第11話

 私は居住まいを正し、ミィに答える。


「結婚はしていない」

「え、でも一緒の部屋に泊まってましたよね? なら婚約者ですか?」


 婚約者という言葉に心臓がちくりとした。


「いや、婚約者でもない。というか恋人でもないぞ」


 私が言うとフィルは思いのほか驚いた顔をしていた。


「そうですか。なら、ミィをフィルのお嫁さんにしてください」

「は、へ?」


 驚いていたフィルの顔がもっと驚く。二段階目があるならもう一段階くらい別の驚いた顔があるんだろうか。


「いいですか? リア」

「え? あー」


 私にまで聞かれフィルを見た。私が欲しかったのはフィーリアであって、フィルではない。だから、フィルがミィがいいというなら……。

 だけど、彼の中にはフィーリアがいる。

 だが子ども相手に本気になるのもなぁ。ここはフィルに任せるか。そう結論付けて「任せた」と口だけ動かしフィルに伝える。


「私はフィルとは婚約者でも恋人でもないからな。聞く必要はない」

「なっ、あー。えっとな、オレは……じゃないな。ミィはどうしてオレの嫁になりたいんだ?」

「え、どうしてって、お嫁さんは家族ですよね? 家族になれば一緒にいられるから。捨てられたりしませんよね?」

「――いやいや。別にお嫁さんにならなくてもミィの事を捨てるなんてしないぞ? オレは」

「でも、結婚してなかったあの人は捨てられてしまいましたよ?」


 あぁ、宿の女主人の事かとすぐに思い当たる。


「なのでお嫁さんにしてもらった方がミィは安心できます」

「なるほど」

「いや、リア。なるほどじゃねーし――」


 はぁーとため息をついたあと、フィルがミィの前に行き目線を合わせた。


「オレはそんな薄情な人間にみえるか? ミィ」


 ミィは首をふる。ぬいぐるみを手に持ち、ぎゅっと抱きしめる。


「ぬいぐるみ治してくれた。ミィはただの宿の客引きだったのに」

「でも、それを買ったのは?」

「リア」

「だよな。オレはそんな優しさを持つリアに惚れてるんだ。だから、ミィをお嫁さんには出来ない。オレがリアの婚約者になりたいんだ。だから、いまはオレがリアにお願いしてるところなんだ。ミィのお願いは聞けない。ゴメンな」

「そうですか。……わかりました。出来るだけはやめにお嫁さんにしてくれそうな人を探します。それまでどうかミィを捨てないで下さい。出来る事は何でもします」

「大丈夫だって、オレある人の依頼を受けた時の金が多めにある。その金の中に、――っとまあ大丈夫だから心配するなよ」


 フィルはそう言ってミィの頭を撫でた。優しく、微笑みながらする仕草にフィーリアを重ね見惚れてしまう。

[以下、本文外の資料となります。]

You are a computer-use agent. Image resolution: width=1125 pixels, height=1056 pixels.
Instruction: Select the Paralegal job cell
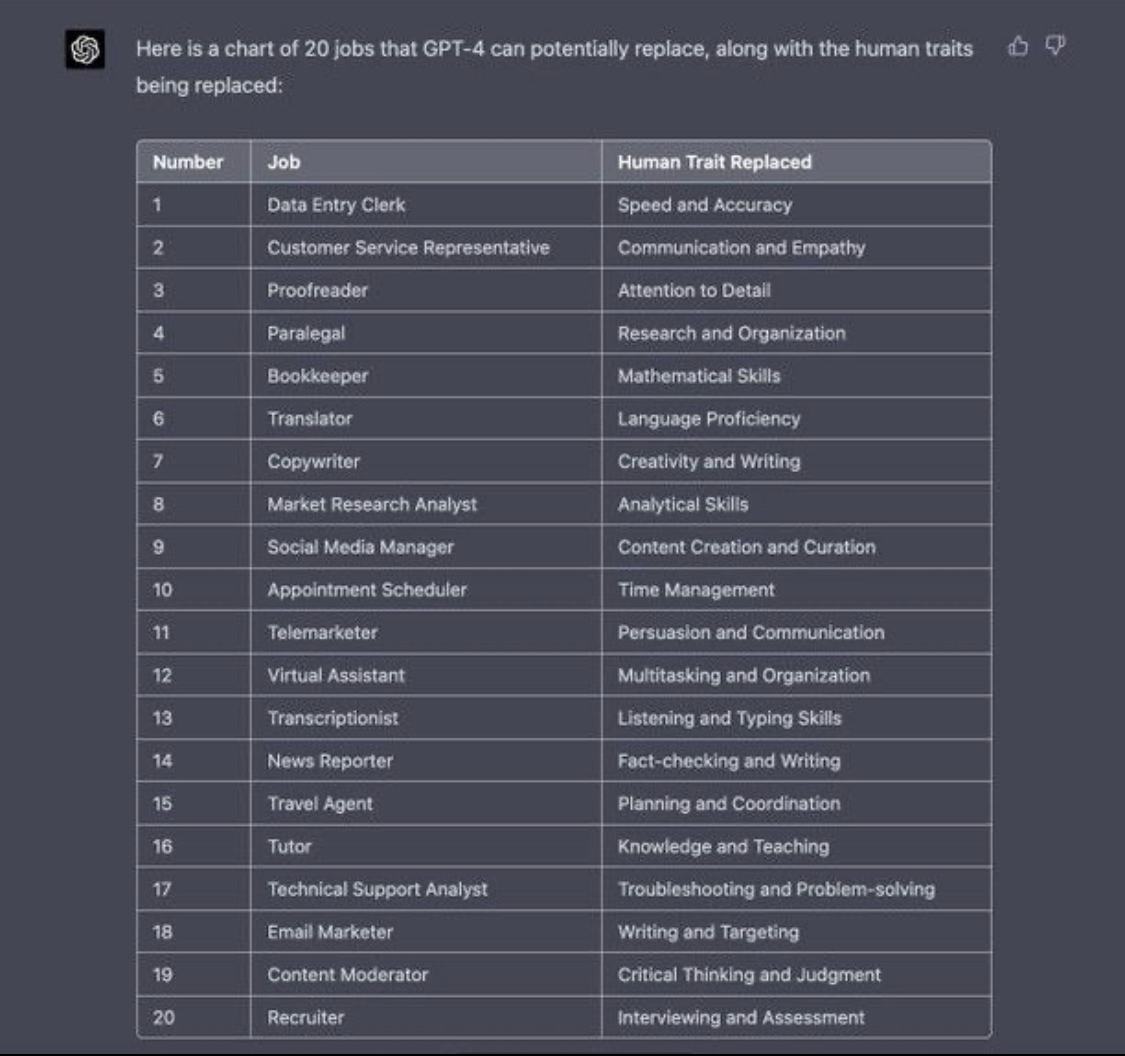coord(426,334)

 どうしてこんな見たこともないフィーリアの姿を重ねるのだろう。初めてフィーリアに出会ったのはあの日ではなかった――? それとも……。

 頭の中にあるパズルピースを拾い集める。一つ、一つ、外れてしまっているモノを拾い上げはめていく。すると、私の知らない記憶が少しずつ姿を見せてきた。


「わ、わわ!? フィル、ミィはいいからリアを撫でてあげてください」

「え、――ッ!? どうした、リア!? 何があった?」

「え? 何のことだ」

「いや、何のことだじゃないだろ」


 ズンズンとフィルがこちらへと歩いてきて、両手を頬に添えられる。何が始まるんだ? 青色の瞳の向こうに私が映る。その顔は次々と涙を溢していた。

 それをフィルが親指で撫で拭き取っていく。何度も何度も繰り返し、涙が止まったのはだいぶたってからだった。